Please output the lines from the one with "Screen dimensions: 621x396" through the end of the data exactly as written, omitting all pictures.

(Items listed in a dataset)

^^^^

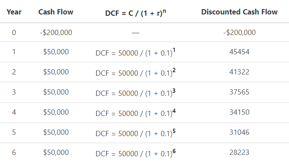The height and width of the screenshot is (165, 289).
Task: Select the discounted value 28223
Action: 239,152
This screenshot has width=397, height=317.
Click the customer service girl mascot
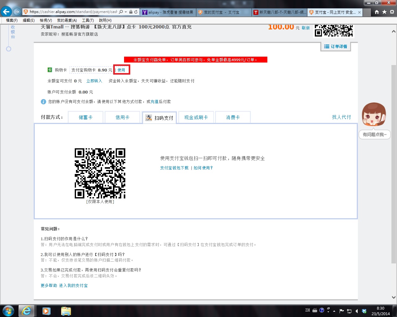pyautogui.click(x=374, y=115)
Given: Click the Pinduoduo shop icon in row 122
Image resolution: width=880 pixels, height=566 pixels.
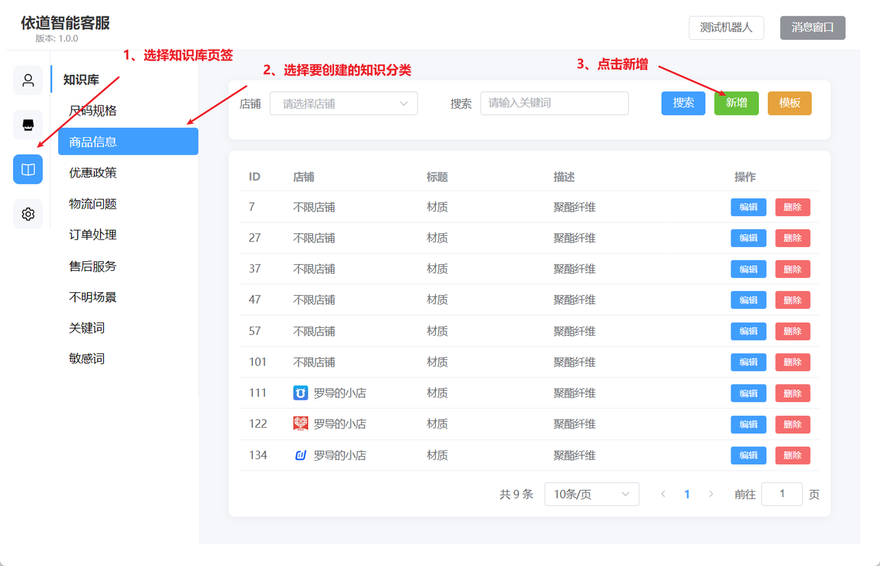Looking at the screenshot, I should (300, 424).
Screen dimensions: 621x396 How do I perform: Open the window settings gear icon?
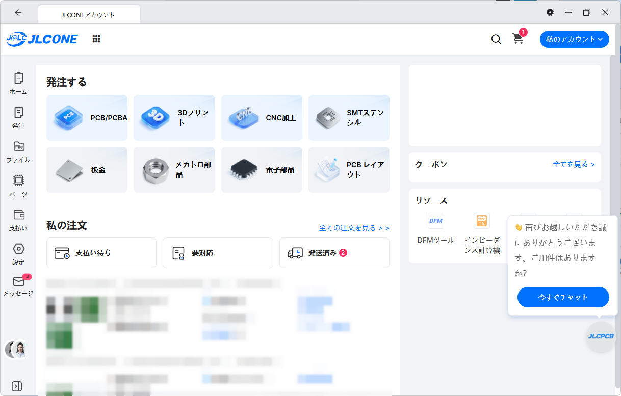click(550, 12)
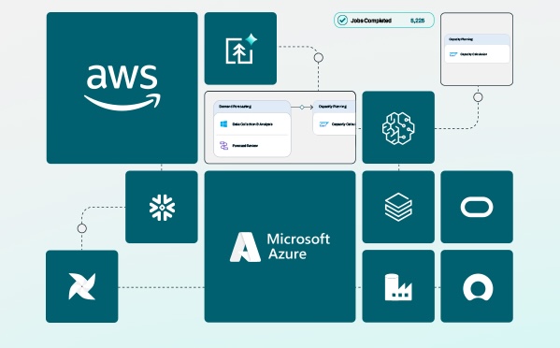Toggle the Jobs Completed checkmark circle
The width and height of the screenshot is (560, 348).
pos(342,21)
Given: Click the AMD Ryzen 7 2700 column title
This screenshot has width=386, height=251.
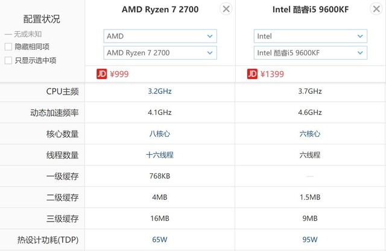Looking at the screenshot, I should [x=160, y=10].
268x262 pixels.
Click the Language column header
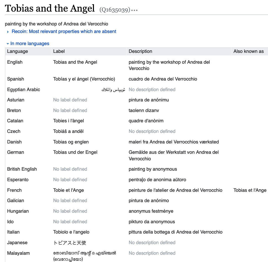18,51
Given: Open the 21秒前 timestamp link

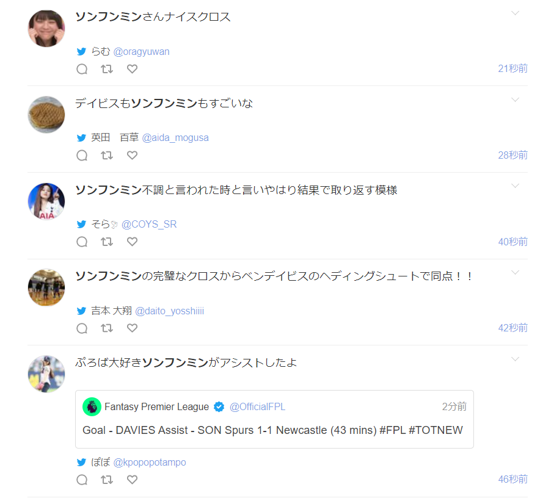Looking at the screenshot, I should (x=512, y=68).
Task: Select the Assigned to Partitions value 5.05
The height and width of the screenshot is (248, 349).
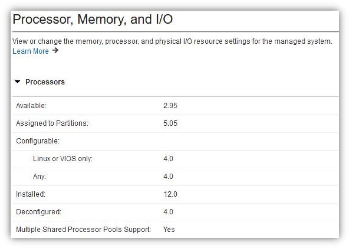Action: pyautogui.click(x=170, y=123)
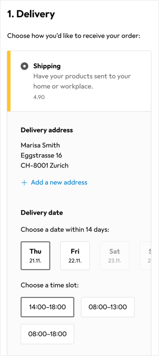Select the partially visible fourth date tile
This screenshot has width=159, height=356.
(x=146, y=256)
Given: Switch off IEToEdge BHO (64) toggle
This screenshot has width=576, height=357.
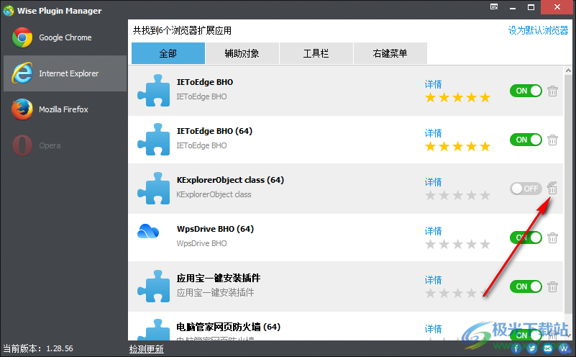Looking at the screenshot, I should coord(526,140).
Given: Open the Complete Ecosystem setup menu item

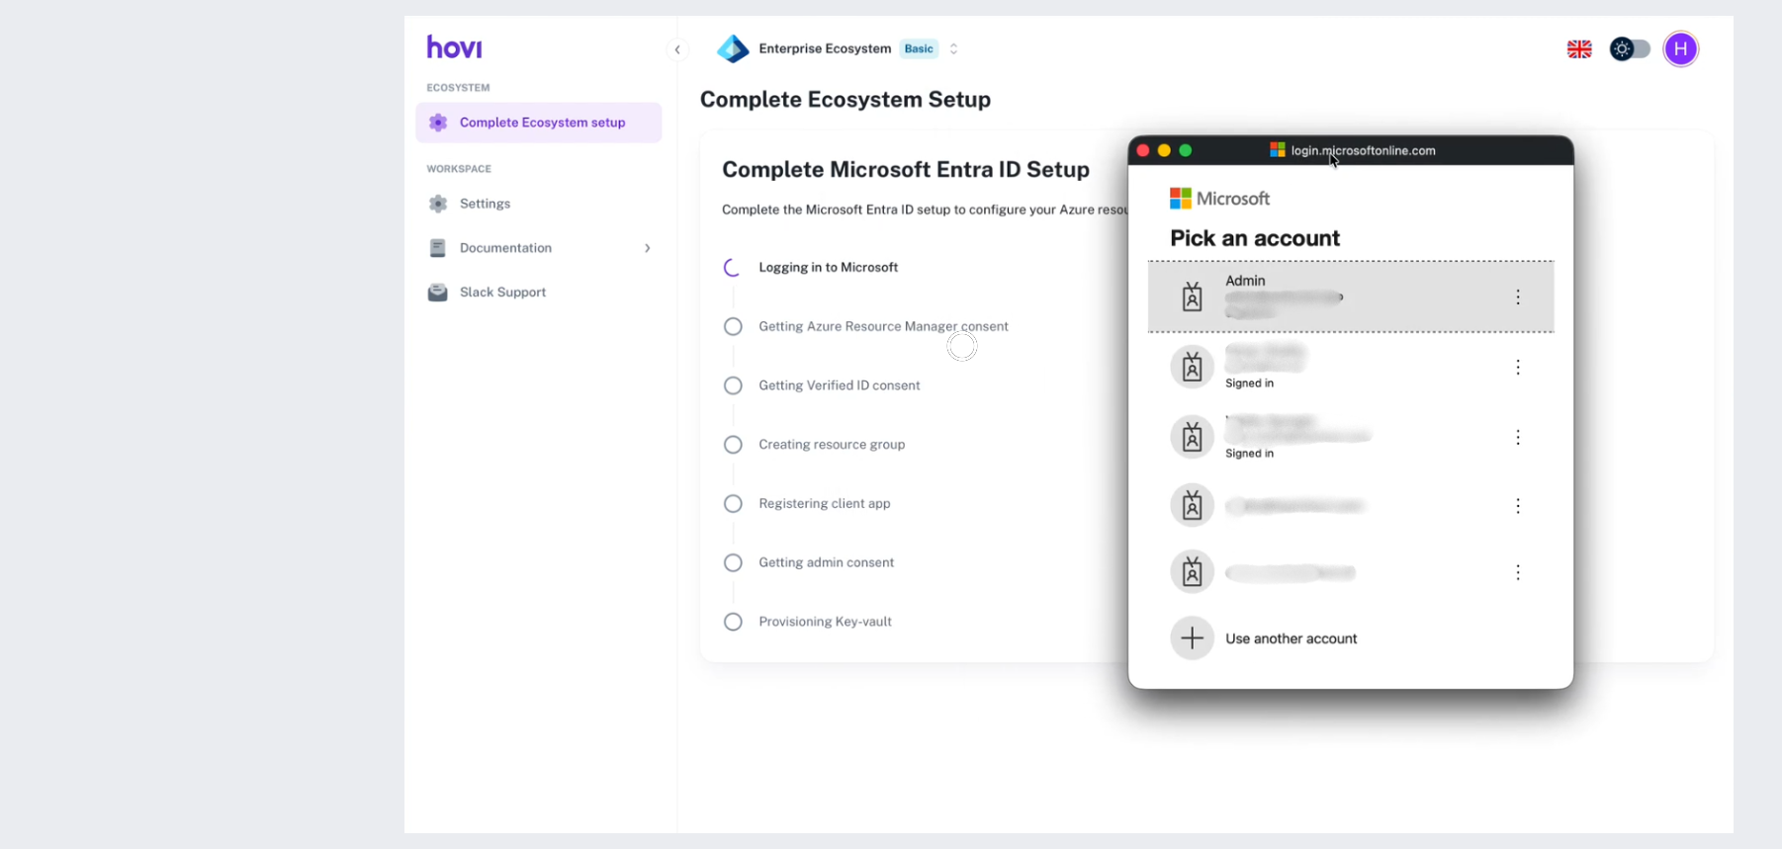Looking at the screenshot, I should (x=541, y=123).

^^^^

- [Task response]:
Screen dimensions: 621x396 How do I perform: Open the window settings gear icon?
click(550, 12)
Toggle the Jobs Completed checkmark circle
The width and height of the screenshot is (560, 348).
pos(342,21)
Given: Click the AMD Ryzen 7 2700 column title
This screenshot has width=386, height=251.
Looking at the screenshot, I should [x=160, y=10].
268x262 pixels.
Click the Language column header
18,51
Given: Open the 21秒前 timestamp link

Looking at the screenshot, I should (x=512, y=68).
Task: Select the Assigned to Partitions value 5.05
The height and width of the screenshot is (248, 349).
Action: pyautogui.click(x=170, y=123)
Select the partially visible fourth date tile
This screenshot has width=159, height=356.
(x=146, y=256)
Given: Switch off IEToEdge BHO (64) toggle
This screenshot has width=576, height=357.
Looking at the screenshot, I should coord(526,140).
Given: Open the Complete Ecosystem setup menu item

Looking at the screenshot, I should (x=541, y=123).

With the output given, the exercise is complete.